III. Uncertainties Lead to Withdrawal of Cryptocurrency Wallets from the US Market
Paris-based Bitcoin company Acinq has declared that “recent announcements by US authorities raise questions about whether self-hosted wallet providers, lightning service providers, and even lightning node operators can be considered money services businesses and subjected to such regulations.” As a result of regulatory uncertainty, they will remove their popular lightning network wallet, Phoenix, from the US app stores. They advise users to close channels and transfer funds before May 3, 2023.
One day later, zkSNACKs announced the closure of access to its privacy-preserving Wasabi wallet in the US and stated in a statement on April 27th that “due to recent announcements by US authorities, zkSNACKs strictly prohibits US users from using its services.”
IV. Questions
1. Do wallet developers and service providers need licenses and registrations if they do not target US users?
If a cryptocurrency wallet or service explicitly does not target US users and ensures that US users cannot use its services, it generally does not need to obtain a US money transmission license or register as a money services business (MSB). US laws and regulations mainly apply to companies operating in the US or serving US residents.
However, even if a service does not directly target US users, it may still attract the attention of US regulatory authorities if it operates through the US financial system or if US users find ways to use the services. Therefore, completely avoiding the risks of US law may be challenging, especially in a globalized and internet environment.
To mitigate potential legal risks, non-US cryptocurrency service providers should take measures to ensure that their services are not accessible or used by US users. This may include technical measures such as geographic blocking and IP address filtering, as well as explicitly stating in the terms of service that the service is not available to US residents.
2. If it is not possible to avoid US users finding ways to use the service, what is the proper course of action?
Register as a Money Services Business (MSB):
According to the requirements of the Financial Crimes Enforcement Network (FinCEN) of the Department of the Treasury, individuals or companies that provide money transmission services must register as Money Services Businesses (MSBs). This includes submitting the necessary registration forms and updating any significant changes in information.
Comply with the Bank Secrecy Act (BSA) regulations:
MSB-registered businesses must comply with the regulations of the Bank Secrecy Act and its amendments, including but not limited to anti-money laundering (AML) regulations and the submission of suspicious activity reports (SARs).
Implement Customer Identification Program (KYC):
Money transmission services need to implement customer identification procedures, which are customer identity verification processes aimed at preventing identity theft, financial fraud, and money laundering activities.

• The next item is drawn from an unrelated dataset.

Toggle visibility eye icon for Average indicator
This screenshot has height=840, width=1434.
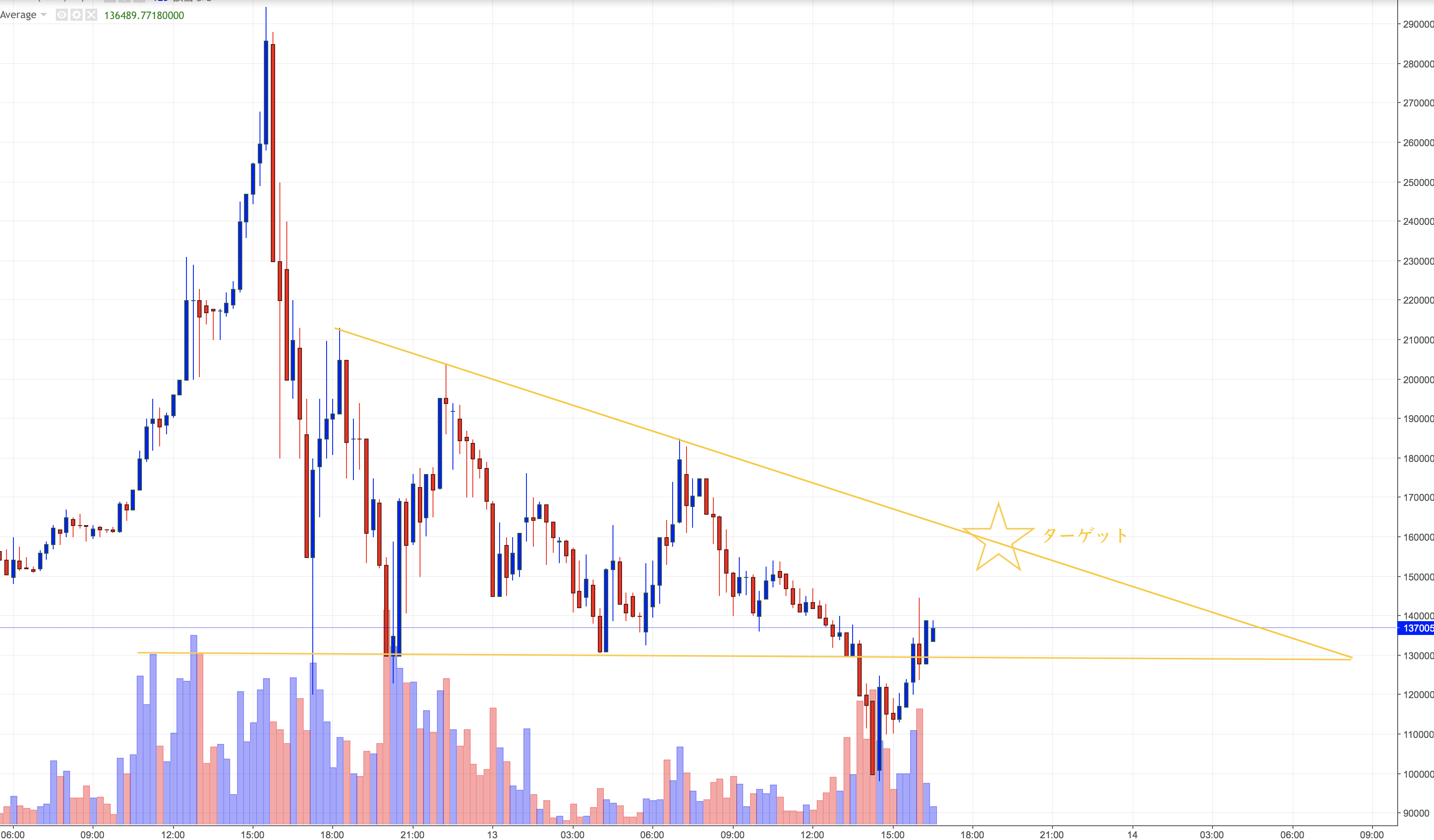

Obtain State-level licenses (MTL licenses):
In addition to federal registration, most states require money transmission services to obtain state-level licenses. Specific requirements may vary depending on the state in which the business operates, so the appropriate license should be applied for based on the specific state of operation.
Maintain compliance records and reporting:
Comply with all record-keeping requirements and regularly report large transactions and suspicious activities to FinCEN. These records may need to be provided during audits or inspections.
Capital and insurance requirements:
Depending on the scale of operations and types of transactions, there may be requirements to meet certain capital adequacy and insurance coverage to ensure the security of customer funds.